Leverage Caching to Improve Performance

Delivery of content items, digital assets, and sites should take full advantage of a visitor’s browser cache to improve performance of content delivery and rendering in the browser.

Sites, themes, content items, and digital assets are cached for an amount of time in the visitor’s browser cache. After a site, theme, content item, or digital asset is updated, a cache-buster key in the URL is changed so that the browser has to fetch a different URL and get the new item.

The cache key helps to manage usage of the browser cache by referencing only current resources. Although the cache key is included in the URL, it is a logical element, not a physical location (folder) as is often the case. A change in the cache key does not point to a different physical location to find the resource; it simply notifies the server to fetch the current version of the resource.

Resources can be static, like CSS, JS, and image files, or dynamic, like page data, site data, and content item data. There are five categories of resources for building a website:

  • Product resources – Resources that are part of the product that gets updated whenever a new version of the product is released or patched.

  • Site Resources – Resources that are part of the site, like structure.json, page data, and images. These are updated when the site is published. The controller is described in the following text.

  • Theme resources – Resources that are part of the themes, like layouts, CSS, and images. These are updated when the theme is published.

  • Component resources – Resources that are part of custom components. These include HTML, JS, and CSS, and image files that make up the component. These are updated when a component is published. If one component changes and is republished, then the cache key changes for all components because it’s a single key for all components.

  • CaaS resources – Resources that serve content items and digital items. These are updated when content items are published or republished or the collection target is changed.

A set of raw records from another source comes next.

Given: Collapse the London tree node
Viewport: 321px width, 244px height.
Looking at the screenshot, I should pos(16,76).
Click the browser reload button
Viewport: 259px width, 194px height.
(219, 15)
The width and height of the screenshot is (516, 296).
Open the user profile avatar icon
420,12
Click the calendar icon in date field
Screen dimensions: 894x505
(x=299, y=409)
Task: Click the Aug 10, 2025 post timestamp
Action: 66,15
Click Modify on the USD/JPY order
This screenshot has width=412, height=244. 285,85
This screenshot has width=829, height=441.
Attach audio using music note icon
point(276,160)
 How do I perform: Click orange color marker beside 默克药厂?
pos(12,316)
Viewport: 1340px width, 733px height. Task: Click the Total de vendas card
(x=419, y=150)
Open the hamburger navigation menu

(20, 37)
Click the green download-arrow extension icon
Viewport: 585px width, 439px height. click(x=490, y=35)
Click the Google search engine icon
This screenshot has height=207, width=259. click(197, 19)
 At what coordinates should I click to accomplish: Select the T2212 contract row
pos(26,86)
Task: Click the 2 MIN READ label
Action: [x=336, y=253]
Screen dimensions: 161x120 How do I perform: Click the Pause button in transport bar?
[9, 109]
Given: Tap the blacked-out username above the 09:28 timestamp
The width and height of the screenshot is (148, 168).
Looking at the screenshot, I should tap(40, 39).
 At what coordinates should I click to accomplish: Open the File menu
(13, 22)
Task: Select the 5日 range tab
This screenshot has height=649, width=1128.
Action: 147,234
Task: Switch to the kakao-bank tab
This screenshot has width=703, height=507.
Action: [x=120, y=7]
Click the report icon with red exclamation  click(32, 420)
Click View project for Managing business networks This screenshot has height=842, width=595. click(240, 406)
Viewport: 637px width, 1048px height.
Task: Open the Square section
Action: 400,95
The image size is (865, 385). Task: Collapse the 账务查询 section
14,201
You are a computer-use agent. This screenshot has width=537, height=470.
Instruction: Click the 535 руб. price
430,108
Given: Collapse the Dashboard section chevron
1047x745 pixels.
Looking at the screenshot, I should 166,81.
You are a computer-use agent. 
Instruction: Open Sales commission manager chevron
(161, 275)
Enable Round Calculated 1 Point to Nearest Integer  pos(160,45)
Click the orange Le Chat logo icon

The following topics describe caching for the Oracle Content Management runtime and Site Builder:

Runtime Caching

For runtime, the Oracle Content Management Cache-Control header is set to 15 days. A cache key is added to the URL for all resources.

As long as the URL is the same, the browser will serve the resource from its local cache if available. When the resource is updated, the cache key is updated in the URL, which forces the browser to make a new request to the server and update the local cache.

The controller, which contains the cache keys, is also cached for 1 minute. Because of this, any updated cache keys will not be seen for up to 1 minute.

At runtime the server returns controller.html with the latest cache keys for product, site, theme, components, and CaaS resources. A script with keys is added to controller.html; for example:

<script type="text/javascript">
        var SCSCacheKeys = {
	                product: '123',
	                site: '456',
	                theme: '789',
	                component: '012',
	                caas: '345'

        };

</script> 

These keys are used by controller.js to construct URLs like the ones in the following table.

Type of Resources Examples
Product Resources
/sitePrefix/productCacheKey/_sitesclouddelivery/...
/mySite/_cache_947d/_sitesclouddelivery/
Theme Resources
/sitePrefix/themeCacheKey/_themesdelivery/themeName/...
Component Resources
/sitePrefix/compCacheKey/_compdelivery/compName/...
Site Resources
/sitePrefix/siteCacheKey/content/...
/sitePrefix/siteCacheKey/structure.json
/sitePrefix/siteCacheKey/pages/100.json
CaaS Resources
RegularCaaSUrl?cacheKey=caasCacheKey

By inserting the cache key into the URLs like this, Oracle Content Management can force the browser to load updated resources by effectively changing the URL so the browser thinks it’s actually a new resource.

Note:

For secure sites, only the product, theme, and component resources are cached, not the site or CaaS content.

Site Builder Caching

In Site Builder, static resources are cached for 15 days.

When you use Site Builder, caching happens for product, theme, and component resources. (It does not happen for site and CaaS resources.) Theme and component cache keys are regenerated when Site Builder is launched or refreshed.

If you make a change to a theme or component and want that change to appear in Site Builder, you need to refresh Site Builder (F5).